Just six days after Google unveiled Gemini 3 and claimed the benchmark crown, Anthropic answered with Claude Opus 4.5. We were probably too quick, like everyone else, to suggest the race was over.
On SWE-Bench Verified, the industry standard for coding, Claude Opus 4.5 scored 80.9%, edging past both GPT-5.1’s Codex-Max (77.9%) and Gemini 3 Pro (76.2%). It also leads on Terminal-Bench, which tests a model’s ability to operate a Linux command line autonomously: Claude scored 59.3% against Gemini’s 54.2%. Claude also excels at sustained work. It can maintain reasoning across long sessions, preserving its chain of thought where earlier models would lose the thread. That said, Gemini 3 Pro still dominates on raw reasoning challenges. On Humanity’s Last Exam, Gemini scored 37.5% compared to Claude’s 13.7%. On ARC-AGI, another reasoning benchmark, Gemini reached 31% in standard mode and 45% with its Deep Think feature enabled. Claude trails on both. The picture that emerges is one of specialisation: Claude is the model you want writing and debugging your code, while Gemini currently handles the hardest abstract reasoning tasks. Neither has pulled decisively ahead across the board.
But the real story is efficiency. Claude Opus 4.5 can deliver its performance while using 76% fewer tokens. Superior quality at roughly a quarter to a third of the computational work. Anthropic paired this with a dramatic price cut: from $15/$75 per million input/output tokens to just $5/$25 (slightly more on a par with the $2/$12 of Gemini 3). The previous Opus models were powerful but prohibitively expensive. This one brings Claude-style frontier capability within reach of far more teams and use cases.
November has been a remarkable month. OpenAI, Google, xAI, and now Anthropic have all shipped major upgrades. The progress curve continues upward, with no sign of the ceiling that some predicted. In the domains where these models excel, coding, analysis, tool use, the gains keep coming.
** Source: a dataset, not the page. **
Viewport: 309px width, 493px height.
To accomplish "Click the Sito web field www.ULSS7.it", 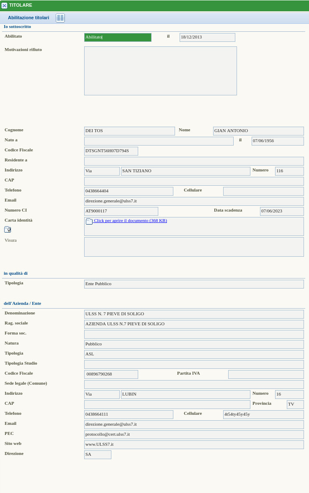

Takeaways: At this price point, with this efficiency, Claude becomes a serious contender for business deployment. Whether it’s writing and reviewing code, browsing the web for research, or working through spreadsheets with the new Excel plugin (we’ve been beta testing this and its incredible for this kind of desktop work), organisations now have a balanced frontier model that won’t burn through budgets. For teams weighing their AI options, Opus 4.5 makes the decision harder in the best possible way.